(Saved entries)
----------------

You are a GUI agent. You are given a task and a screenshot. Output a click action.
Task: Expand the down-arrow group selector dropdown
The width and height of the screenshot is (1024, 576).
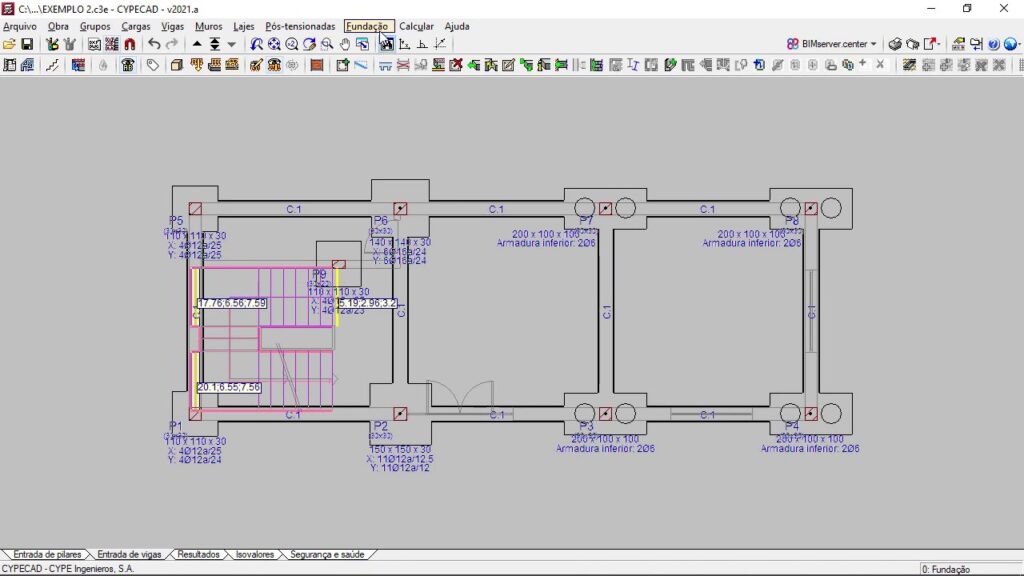point(231,44)
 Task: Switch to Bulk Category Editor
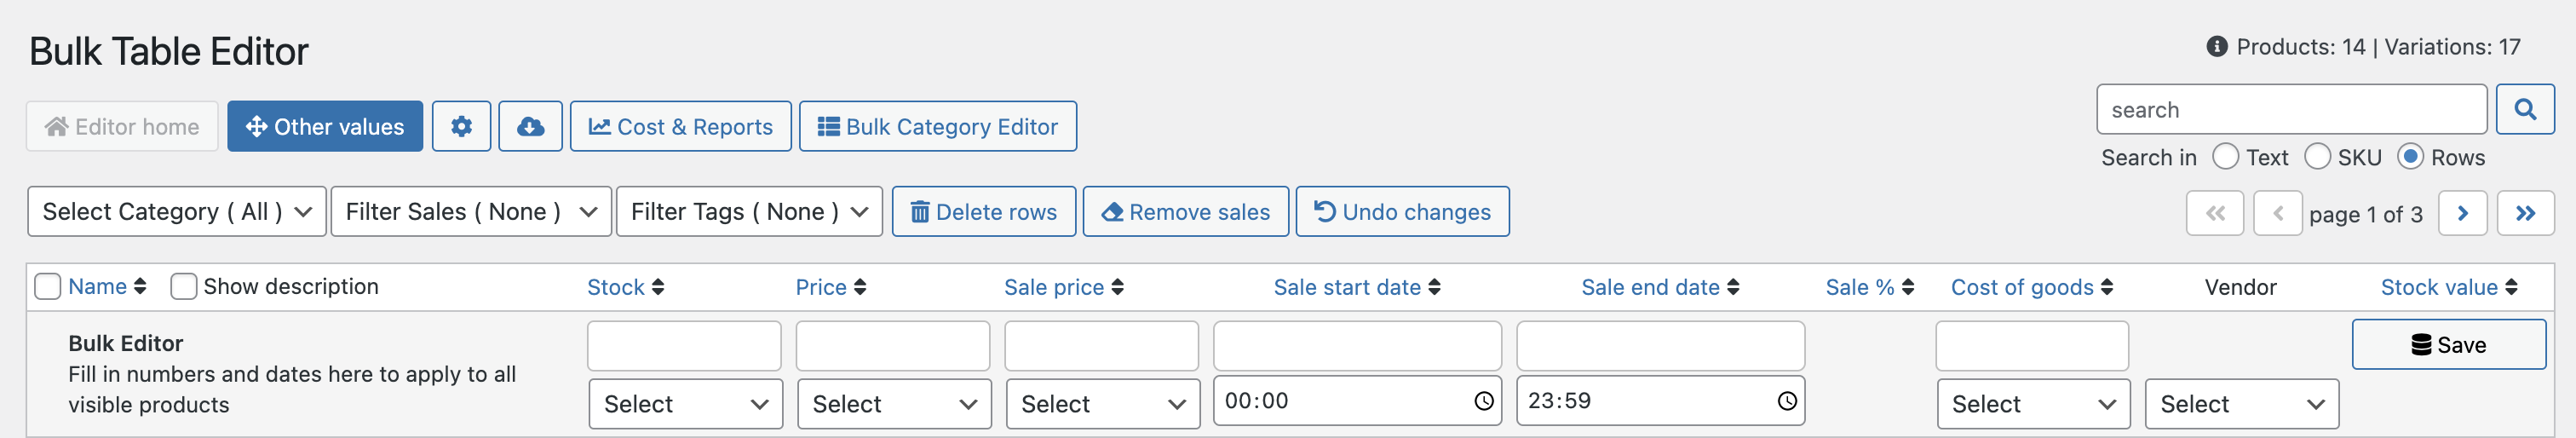(x=937, y=127)
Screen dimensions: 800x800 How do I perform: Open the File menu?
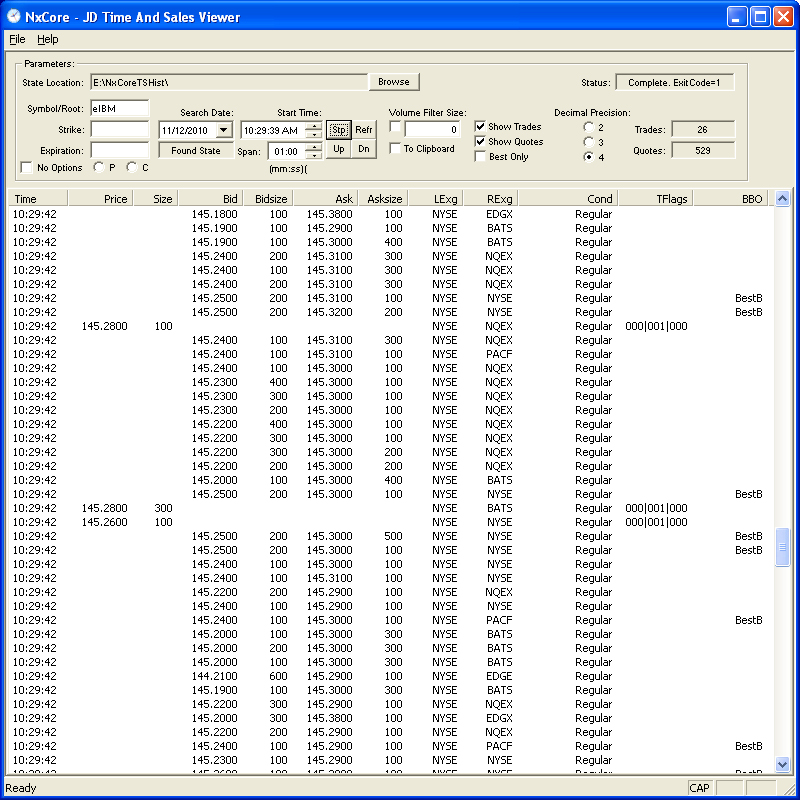[x=17, y=39]
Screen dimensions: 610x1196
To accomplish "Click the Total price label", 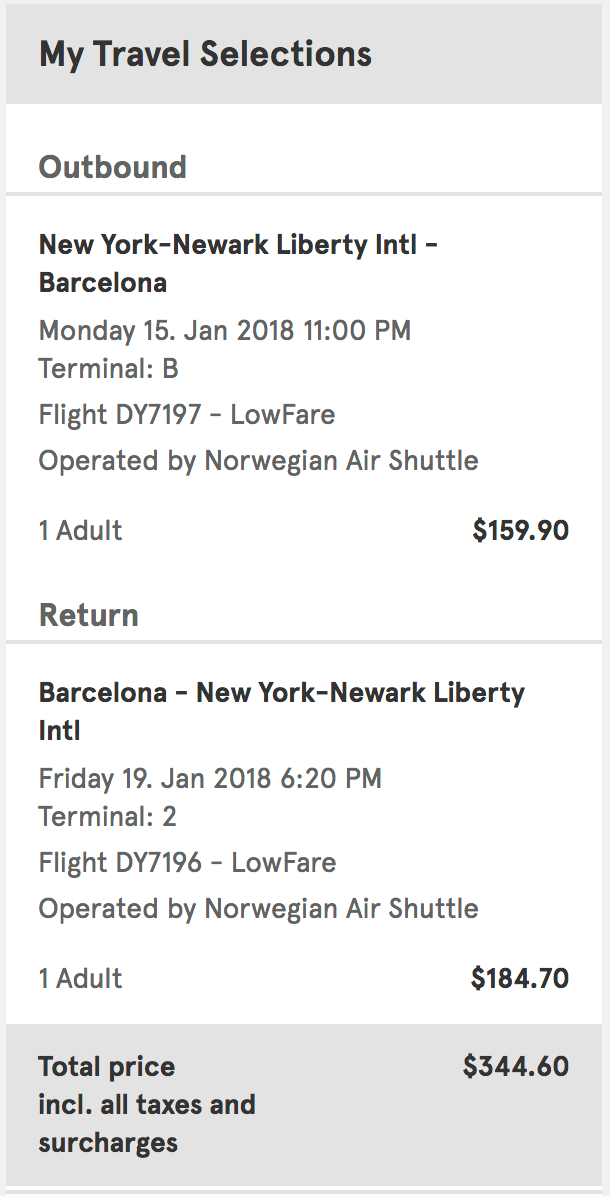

----------------

## Problem requirements
Starting at the line where "The width and" appears, restate every line through the end of the records above exactly, but omit the pictures.

## Result of this exercise
The width and height of the screenshot is (1024, 576).
point(231,44)
 Task: Switch to Bulk Category Editor
(x=937, y=127)
Screen dimensions: 800x800 How do I perform: Open the File menu?
[x=17, y=39]
Screen dimensions: 610x1196
To accomplish "Click the Total price label", 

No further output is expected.